*WORK INSTRUCTIONS:* Reproduce the material below word for word, beginning at the line that contains "Expand the Transform component foldout" and stopping after the line that contains "I will 330,170.".

*SUPPLIED MATERIAL:*
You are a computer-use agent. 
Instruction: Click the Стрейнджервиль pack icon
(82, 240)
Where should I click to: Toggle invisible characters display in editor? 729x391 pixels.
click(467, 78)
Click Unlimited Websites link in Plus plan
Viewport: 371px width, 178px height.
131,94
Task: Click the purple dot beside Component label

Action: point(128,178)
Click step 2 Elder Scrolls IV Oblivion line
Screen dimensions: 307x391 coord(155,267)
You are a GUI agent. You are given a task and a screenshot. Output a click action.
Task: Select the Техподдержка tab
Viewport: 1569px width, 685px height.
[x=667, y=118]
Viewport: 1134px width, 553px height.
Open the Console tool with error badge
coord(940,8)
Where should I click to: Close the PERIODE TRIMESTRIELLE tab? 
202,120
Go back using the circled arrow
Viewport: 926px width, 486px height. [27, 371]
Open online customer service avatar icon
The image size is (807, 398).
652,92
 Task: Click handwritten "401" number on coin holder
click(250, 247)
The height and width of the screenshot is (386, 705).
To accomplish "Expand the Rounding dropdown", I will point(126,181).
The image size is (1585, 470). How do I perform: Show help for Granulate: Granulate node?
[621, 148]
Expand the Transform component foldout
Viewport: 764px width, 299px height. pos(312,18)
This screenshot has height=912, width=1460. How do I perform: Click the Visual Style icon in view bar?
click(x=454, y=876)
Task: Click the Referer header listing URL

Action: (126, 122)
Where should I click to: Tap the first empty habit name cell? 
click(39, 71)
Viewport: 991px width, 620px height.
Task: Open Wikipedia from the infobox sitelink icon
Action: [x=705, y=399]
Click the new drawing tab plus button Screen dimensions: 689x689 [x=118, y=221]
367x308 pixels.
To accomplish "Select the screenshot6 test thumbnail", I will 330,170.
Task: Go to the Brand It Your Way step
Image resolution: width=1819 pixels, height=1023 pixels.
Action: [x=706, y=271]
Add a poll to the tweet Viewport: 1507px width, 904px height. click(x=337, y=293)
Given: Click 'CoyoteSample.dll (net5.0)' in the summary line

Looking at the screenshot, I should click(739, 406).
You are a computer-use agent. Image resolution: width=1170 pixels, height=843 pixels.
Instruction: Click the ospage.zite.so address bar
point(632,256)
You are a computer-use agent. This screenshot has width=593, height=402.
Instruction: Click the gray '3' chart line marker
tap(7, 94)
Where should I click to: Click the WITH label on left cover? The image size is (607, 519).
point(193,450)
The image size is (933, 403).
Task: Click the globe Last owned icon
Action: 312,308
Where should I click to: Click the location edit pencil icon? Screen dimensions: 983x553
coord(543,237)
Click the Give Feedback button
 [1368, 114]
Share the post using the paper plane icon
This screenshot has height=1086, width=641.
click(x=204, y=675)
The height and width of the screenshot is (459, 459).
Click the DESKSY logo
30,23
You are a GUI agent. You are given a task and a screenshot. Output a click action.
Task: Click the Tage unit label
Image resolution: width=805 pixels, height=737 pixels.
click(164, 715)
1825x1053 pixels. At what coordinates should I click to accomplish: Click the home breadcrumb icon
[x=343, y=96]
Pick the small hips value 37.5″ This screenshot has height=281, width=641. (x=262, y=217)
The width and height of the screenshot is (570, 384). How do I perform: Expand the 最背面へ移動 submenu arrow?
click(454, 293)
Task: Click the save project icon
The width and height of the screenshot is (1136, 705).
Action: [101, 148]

*TASK RESULT:*
Expand the Transform component foldout
Viewport: 764px width, 299px height. pos(312,18)
This screenshot has height=912, width=1460. How do I perform: Click the Visual Style icon in view bar?
click(x=454, y=876)
Task: Click the Referer header listing URL

Action: (126, 122)
Where should I click to: Tap the first empty habit name cell? 
click(39, 71)
Viewport: 991px width, 620px height.
Task: Open Wikipedia from the infobox sitelink icon
Action: [x=705, y=399]
Click the new drawing tab plus button Screen dimensions: 689x689 [x=118, y=221]
367x308 pixels.
To accomplish "Select the screenshot6 test thumbnail", I will 330,170.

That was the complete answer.